**Extrait du texte**:
********************

Le lendemain, c’est par la politique que débute la lettre quotidienne :

« Aberdeen a causé hier une heure avec le Roi. C’est-à-dire le Roi lui a parlé une heure. Aberdeen a été très, très frappé de lui, de son esprit, de l’abondance de ses idées, de la fermeté de son jugement, de la facilité et de la vivacité de son langage. Nous sommes montés ensemble en calèche au moment où il sortait du cabinet du Roi. Il était visiblement très préoccupé, très frappé, peut-être un peu troublé, comme un homme qui aurait été secoué et mené très vite, en tous sens, à travers champs, et qui, bien que satisfait du point où il serait arrivé, aurait besoin de se remettre un peu de la route et du mouvement.

The King spoke to me in very great earnesteness, m’a-t-il dit.

********************

**Données fournies**:
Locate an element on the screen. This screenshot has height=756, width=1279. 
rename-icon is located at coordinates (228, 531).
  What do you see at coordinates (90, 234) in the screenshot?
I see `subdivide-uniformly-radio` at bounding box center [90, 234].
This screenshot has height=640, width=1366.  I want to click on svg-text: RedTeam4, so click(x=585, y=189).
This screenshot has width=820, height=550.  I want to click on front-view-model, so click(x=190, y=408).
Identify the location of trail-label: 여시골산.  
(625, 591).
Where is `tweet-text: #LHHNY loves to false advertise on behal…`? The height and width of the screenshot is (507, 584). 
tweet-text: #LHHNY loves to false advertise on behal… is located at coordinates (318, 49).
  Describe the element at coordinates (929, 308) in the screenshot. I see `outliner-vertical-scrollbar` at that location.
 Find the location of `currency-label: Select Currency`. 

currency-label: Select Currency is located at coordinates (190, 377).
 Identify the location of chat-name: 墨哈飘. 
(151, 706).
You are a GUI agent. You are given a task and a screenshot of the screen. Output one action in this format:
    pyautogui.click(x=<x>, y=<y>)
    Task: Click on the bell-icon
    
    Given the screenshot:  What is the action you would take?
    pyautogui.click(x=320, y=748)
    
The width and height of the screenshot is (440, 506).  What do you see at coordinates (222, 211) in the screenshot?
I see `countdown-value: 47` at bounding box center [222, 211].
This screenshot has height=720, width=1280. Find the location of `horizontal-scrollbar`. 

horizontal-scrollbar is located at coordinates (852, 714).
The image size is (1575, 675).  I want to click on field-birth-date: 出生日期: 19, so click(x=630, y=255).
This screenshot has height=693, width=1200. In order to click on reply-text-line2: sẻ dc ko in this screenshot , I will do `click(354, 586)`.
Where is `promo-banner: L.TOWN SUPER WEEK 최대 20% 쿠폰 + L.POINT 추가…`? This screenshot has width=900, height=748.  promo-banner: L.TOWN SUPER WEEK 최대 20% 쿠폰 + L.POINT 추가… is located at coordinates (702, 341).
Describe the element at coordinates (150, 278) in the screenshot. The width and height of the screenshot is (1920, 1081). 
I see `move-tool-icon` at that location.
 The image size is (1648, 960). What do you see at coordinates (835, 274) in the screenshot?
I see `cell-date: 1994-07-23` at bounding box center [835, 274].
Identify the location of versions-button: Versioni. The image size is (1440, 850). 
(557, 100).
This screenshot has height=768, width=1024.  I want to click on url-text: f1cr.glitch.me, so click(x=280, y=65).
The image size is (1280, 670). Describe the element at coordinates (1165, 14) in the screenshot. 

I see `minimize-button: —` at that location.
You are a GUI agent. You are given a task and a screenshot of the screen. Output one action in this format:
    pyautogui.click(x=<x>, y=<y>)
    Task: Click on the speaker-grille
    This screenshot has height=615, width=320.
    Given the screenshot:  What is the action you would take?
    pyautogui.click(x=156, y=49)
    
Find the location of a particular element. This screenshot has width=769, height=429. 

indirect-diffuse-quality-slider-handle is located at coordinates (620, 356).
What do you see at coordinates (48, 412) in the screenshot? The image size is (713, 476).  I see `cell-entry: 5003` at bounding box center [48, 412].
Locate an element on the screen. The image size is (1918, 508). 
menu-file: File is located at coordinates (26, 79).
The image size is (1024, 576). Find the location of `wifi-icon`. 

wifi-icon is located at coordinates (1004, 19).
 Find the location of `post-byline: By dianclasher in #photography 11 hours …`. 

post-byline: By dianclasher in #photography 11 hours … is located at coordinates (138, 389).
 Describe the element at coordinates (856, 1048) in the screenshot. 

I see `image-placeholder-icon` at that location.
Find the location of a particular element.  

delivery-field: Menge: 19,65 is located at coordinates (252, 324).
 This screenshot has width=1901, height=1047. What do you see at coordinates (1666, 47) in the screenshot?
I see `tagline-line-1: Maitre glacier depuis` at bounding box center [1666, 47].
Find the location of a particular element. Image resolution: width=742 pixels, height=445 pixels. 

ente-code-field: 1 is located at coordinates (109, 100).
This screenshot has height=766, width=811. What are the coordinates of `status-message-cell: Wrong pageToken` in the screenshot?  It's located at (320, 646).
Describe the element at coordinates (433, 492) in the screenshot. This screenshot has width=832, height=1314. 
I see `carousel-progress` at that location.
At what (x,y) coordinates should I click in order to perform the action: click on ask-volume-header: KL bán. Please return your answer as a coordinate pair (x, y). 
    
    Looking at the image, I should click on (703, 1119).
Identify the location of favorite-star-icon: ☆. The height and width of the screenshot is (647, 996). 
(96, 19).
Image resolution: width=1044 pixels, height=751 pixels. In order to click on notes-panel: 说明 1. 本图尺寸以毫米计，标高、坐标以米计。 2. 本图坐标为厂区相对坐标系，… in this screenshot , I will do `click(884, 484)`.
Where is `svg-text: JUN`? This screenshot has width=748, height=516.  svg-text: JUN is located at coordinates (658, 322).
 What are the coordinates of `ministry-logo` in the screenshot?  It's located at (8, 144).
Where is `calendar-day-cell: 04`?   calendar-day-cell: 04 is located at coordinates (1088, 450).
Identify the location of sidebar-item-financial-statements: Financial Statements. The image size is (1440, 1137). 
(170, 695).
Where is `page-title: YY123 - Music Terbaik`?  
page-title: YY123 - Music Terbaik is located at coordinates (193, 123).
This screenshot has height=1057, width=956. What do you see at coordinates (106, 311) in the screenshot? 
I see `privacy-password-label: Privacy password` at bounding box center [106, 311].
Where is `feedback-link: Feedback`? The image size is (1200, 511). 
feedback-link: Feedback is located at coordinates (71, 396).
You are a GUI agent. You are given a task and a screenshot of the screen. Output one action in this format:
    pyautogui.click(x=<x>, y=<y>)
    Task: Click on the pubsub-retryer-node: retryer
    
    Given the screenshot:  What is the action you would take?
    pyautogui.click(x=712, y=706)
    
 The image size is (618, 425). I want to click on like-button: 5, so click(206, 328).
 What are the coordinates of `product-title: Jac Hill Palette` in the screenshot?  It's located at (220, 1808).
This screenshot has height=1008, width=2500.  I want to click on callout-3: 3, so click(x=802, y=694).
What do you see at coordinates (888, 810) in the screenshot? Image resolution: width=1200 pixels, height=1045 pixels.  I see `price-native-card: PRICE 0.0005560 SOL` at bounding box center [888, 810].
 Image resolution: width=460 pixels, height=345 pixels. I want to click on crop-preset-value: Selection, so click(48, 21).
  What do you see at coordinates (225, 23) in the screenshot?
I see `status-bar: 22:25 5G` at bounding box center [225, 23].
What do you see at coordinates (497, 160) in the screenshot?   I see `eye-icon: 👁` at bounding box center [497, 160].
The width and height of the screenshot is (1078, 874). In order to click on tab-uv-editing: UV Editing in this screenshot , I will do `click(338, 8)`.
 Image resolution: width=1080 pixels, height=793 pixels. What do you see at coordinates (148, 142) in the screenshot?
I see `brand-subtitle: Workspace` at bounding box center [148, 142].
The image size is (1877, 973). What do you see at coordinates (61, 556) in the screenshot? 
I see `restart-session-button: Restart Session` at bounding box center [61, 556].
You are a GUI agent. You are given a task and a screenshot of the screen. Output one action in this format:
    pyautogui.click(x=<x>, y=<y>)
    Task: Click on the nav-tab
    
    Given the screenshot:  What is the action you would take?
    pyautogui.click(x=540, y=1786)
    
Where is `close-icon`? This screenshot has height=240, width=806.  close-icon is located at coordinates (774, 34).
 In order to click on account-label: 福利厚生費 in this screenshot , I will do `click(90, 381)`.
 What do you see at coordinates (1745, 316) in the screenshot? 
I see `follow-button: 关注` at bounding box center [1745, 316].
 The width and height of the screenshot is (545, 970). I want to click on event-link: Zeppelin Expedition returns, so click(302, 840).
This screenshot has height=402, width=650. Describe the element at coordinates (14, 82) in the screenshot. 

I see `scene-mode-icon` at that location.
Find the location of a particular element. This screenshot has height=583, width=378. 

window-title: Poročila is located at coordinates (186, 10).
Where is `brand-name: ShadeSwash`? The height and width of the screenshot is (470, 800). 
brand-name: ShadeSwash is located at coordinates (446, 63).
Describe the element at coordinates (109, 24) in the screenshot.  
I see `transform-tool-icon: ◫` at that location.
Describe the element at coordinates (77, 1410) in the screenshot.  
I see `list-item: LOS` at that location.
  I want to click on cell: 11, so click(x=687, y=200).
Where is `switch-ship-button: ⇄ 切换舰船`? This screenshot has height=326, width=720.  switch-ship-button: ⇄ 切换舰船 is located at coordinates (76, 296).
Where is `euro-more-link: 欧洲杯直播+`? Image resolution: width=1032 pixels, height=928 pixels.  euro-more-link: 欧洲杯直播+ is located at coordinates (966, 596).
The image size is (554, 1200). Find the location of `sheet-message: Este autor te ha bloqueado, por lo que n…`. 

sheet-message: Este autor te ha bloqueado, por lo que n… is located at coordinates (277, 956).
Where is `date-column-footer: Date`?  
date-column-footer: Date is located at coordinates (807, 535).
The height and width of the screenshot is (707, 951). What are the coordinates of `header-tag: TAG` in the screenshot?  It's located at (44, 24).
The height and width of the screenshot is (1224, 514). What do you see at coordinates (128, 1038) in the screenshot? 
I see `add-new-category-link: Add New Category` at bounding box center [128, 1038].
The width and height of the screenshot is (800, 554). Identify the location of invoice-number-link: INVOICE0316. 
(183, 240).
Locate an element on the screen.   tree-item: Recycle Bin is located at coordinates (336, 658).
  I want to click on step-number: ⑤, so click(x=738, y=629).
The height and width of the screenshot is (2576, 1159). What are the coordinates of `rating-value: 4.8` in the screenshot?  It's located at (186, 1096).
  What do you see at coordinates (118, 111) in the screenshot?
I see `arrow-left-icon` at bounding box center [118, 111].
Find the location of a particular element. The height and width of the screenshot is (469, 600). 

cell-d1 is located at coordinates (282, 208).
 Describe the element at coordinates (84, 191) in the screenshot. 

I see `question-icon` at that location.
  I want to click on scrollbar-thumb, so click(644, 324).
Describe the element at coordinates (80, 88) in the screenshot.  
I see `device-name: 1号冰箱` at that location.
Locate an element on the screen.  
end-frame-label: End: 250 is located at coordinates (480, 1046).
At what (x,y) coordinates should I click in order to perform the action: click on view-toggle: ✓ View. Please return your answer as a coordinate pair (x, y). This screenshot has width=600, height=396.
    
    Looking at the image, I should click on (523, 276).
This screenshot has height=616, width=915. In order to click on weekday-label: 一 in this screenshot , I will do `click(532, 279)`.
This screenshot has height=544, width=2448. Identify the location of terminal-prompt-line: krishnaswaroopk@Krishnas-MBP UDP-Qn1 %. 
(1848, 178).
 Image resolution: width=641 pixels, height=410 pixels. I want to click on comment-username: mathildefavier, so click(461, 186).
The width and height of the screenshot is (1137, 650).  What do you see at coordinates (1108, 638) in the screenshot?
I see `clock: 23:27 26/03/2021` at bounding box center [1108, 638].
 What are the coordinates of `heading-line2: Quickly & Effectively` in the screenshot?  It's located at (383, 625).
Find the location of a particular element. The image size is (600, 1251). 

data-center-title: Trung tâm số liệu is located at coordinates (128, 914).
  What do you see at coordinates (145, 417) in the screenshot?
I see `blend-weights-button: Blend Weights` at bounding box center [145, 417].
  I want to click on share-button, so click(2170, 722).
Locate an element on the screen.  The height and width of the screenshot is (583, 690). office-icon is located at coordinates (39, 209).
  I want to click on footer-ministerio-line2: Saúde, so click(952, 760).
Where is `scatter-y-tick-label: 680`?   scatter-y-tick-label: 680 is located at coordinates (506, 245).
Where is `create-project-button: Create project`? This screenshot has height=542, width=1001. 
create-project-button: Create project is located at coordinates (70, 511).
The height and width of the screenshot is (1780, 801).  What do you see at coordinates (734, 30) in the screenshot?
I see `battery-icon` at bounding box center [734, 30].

********************

**Consigne**: Reprenez la lettre sur l'entretien d'Aberdeen avec le Roi à la suite de sa dernière phrase. Les données ci-dessus ne proviennent pas de la même source que l'extrait.

**Corrigé**:
« Et je le crois, car, en revenant de la promenade, j’ai trouvé le Roi très préoccupé à son tour de l’effet qu’il avait produit sur Aberdeen. Il m’a rappelé, en descendant de calèche, pour me le demander :

« — Bon, sire, lui ai-je dit ; bon, j’en suis sûr. Mais lord Aberdeen ne m’a donné aucun détail : il faut que je les attende.

« Il les attend très impatiemment. Singulier homme ! le plus patient de tous à la longue et dans l’ensemble des choses ; le plus impatient, le plus pressé, au moment et dans chaque circonstance. Il est dans une grande tendresse pour moi. Il me disait hier soir

« — Vous et moi, nous sommes bien nécessaires l’un à l’autre.

  1. Ils devaient se revoir ce jour-là pour la première fois depuis leur séparation.